No Country for Old Men is a Western film with a twist. How has good versus evil been portaged differently?

I didn’t want this movie to just do the classic American Western film with the good guy always wins against the bad guy. No Country for Old Men is a modern take on the western genre. The theme of good versus evil is portrayed differently in this film. Sheriff Bell in particular struggles with the form of evil that is portrayed in contracts with normal human senselessness which is shown by Llewelyn taking the drug money which leads to Bell trying to save Llewelyn and Carla Jean Moss. In order for Sheriff Bell to catch Chigurh, he should start thinking like him, which is thinking like a cold-blooded, soulless killer which is the complete opposite of Bell. What is the controversial part of this film is at the end when Chigurh is never caught and never brought to account for his crimes. Bell finds it impossible to reconcile what he learns of an attribute during this investigation together with his desire to form a positive difference in his community. As a result, he retires, unable to deal with the changes within the criminals that he sees usurping the world around him. There’s no real legal justice anymore: no possibility of righting an evil so disturbing and wrong. Bell finds that he has no role or no role that he will accept, in such a world.

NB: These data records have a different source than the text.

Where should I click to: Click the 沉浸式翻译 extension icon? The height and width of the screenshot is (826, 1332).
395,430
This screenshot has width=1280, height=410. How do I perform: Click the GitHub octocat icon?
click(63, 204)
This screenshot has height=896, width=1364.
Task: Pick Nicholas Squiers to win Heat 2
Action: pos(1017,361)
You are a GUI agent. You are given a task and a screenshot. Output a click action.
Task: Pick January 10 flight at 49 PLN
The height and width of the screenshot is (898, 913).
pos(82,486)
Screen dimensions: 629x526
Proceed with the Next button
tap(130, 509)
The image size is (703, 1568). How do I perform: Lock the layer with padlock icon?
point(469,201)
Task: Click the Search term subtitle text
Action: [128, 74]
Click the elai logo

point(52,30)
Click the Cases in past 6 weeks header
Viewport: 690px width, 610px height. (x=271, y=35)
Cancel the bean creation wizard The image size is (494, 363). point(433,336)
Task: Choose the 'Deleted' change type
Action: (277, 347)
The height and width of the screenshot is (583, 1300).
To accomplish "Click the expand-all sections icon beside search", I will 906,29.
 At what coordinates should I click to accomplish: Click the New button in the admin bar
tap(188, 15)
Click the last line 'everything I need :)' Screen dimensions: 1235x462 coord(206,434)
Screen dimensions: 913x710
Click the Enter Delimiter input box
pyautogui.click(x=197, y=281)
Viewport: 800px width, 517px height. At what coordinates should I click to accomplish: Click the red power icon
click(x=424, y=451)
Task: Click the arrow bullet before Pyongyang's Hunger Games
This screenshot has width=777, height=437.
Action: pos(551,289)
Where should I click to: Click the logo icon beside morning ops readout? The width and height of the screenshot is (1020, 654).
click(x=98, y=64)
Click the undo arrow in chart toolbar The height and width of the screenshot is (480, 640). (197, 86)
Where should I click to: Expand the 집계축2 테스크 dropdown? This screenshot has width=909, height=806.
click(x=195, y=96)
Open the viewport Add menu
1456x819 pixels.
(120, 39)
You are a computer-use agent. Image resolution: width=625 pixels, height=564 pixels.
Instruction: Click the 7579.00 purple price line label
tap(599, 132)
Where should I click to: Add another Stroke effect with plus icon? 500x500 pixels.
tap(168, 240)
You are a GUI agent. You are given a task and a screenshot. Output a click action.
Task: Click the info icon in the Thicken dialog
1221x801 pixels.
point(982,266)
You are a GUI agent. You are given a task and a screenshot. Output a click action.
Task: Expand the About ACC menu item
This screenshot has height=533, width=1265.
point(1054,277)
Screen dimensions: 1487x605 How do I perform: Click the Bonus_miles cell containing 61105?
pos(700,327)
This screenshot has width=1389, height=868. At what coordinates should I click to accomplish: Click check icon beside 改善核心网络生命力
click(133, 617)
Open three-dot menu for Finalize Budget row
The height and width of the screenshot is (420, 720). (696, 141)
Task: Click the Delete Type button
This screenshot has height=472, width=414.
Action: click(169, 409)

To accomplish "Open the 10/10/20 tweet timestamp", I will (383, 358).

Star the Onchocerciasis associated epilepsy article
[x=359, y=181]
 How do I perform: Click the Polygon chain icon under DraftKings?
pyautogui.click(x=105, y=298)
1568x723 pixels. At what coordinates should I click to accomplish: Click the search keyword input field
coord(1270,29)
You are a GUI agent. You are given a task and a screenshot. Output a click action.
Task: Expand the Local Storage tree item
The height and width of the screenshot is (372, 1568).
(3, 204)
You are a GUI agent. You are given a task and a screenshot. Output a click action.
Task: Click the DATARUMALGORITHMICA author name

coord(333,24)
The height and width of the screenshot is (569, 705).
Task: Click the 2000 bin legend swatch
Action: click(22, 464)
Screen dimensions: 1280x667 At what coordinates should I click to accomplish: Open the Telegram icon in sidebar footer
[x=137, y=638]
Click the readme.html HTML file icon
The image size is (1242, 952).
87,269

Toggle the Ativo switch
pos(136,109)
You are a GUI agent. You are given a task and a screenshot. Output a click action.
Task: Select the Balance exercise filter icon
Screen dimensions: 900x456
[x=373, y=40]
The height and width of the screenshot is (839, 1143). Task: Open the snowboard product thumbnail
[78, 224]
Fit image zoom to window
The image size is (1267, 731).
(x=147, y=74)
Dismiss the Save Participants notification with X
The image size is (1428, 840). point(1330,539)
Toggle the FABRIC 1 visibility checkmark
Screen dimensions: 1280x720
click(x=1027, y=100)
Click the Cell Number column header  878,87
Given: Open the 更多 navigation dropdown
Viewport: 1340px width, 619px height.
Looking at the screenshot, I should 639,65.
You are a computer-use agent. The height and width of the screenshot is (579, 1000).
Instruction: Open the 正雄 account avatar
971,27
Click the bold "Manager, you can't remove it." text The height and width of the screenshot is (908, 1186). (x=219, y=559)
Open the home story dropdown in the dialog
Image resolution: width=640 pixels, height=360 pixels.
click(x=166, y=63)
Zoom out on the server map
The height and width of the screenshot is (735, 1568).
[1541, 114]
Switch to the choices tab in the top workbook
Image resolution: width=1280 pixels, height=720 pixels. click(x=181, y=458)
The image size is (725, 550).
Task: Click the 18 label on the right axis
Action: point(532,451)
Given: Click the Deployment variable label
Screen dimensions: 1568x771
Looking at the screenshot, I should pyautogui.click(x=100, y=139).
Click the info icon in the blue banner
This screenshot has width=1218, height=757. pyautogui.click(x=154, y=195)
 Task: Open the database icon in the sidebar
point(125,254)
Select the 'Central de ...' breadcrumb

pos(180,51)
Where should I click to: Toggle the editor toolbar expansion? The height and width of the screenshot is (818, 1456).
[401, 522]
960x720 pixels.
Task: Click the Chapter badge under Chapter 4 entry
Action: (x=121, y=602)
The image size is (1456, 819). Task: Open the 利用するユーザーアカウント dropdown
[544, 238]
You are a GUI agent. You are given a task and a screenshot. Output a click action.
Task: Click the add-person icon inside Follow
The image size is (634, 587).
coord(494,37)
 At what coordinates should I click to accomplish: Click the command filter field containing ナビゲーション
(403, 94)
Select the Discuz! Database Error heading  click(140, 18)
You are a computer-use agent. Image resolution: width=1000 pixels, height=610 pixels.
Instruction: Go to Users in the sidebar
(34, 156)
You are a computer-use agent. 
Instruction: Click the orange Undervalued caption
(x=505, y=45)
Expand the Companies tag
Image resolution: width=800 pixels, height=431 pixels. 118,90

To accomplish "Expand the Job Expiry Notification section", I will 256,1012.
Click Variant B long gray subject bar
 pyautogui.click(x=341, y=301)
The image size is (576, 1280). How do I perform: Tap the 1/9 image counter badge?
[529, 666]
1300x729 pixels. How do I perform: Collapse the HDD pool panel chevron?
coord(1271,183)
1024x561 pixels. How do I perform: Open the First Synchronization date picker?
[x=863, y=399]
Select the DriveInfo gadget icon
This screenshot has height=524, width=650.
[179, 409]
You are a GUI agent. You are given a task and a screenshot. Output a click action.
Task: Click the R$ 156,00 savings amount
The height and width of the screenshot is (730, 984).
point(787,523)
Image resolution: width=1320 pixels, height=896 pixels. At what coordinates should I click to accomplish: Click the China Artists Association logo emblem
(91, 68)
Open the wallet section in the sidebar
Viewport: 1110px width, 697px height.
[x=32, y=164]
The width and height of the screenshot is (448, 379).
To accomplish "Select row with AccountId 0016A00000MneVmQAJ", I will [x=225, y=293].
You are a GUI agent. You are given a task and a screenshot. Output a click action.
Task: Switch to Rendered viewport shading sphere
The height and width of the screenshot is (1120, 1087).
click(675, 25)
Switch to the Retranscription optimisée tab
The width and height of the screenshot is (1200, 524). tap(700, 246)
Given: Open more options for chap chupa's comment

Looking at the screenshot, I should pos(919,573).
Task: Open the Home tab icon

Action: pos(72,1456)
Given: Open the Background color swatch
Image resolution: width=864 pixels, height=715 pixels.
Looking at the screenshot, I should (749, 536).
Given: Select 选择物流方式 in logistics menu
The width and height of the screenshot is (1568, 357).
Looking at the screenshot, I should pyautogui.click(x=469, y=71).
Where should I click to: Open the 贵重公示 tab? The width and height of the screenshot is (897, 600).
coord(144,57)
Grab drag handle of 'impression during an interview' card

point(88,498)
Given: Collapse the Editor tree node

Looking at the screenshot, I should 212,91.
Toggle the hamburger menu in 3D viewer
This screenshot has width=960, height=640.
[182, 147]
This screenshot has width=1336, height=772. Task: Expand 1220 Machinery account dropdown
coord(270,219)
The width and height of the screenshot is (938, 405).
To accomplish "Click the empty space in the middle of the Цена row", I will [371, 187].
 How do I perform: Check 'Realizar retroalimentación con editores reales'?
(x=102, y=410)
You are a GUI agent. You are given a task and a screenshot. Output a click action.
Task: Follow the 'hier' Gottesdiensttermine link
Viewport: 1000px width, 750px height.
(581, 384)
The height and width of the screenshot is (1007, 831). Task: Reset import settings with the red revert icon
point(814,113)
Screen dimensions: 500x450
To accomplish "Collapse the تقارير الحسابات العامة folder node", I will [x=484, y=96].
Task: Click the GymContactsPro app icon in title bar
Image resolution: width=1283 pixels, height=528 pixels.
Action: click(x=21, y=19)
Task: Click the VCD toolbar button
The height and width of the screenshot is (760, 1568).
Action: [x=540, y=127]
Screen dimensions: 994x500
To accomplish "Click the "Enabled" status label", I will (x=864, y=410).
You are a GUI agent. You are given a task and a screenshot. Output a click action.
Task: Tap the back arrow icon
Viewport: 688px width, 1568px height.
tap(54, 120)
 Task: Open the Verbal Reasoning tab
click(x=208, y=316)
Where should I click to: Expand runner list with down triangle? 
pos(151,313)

You mention about the ending of the film before. What was the message you were sending to the audience?

The ending show Chigurh, the villain, triumph by walking away from the car accident he was in. The movie initially makes us believe that we’ll see the ‘Good Guy’ defeating the ‘Bad Guy’ and walking away into the sunset with the bag of money. Soon we realize that nobody was ‘good’ which they were merely after the drug money. We don’t even get our hero-villain showdown, and a 3rd party kills off Llewelyn off-screen. Sheriff Bell was the ‘good’ sheriff and only survived because he was outmatched and ought to the crime scenes too late. No Country for Old Men ends with Bell recalling his dreams about his father and indicating that he’s the old man there isn’t a rustic left for. Over the years, he has lost the flexibility to know crime and its nature and has accepted defeat.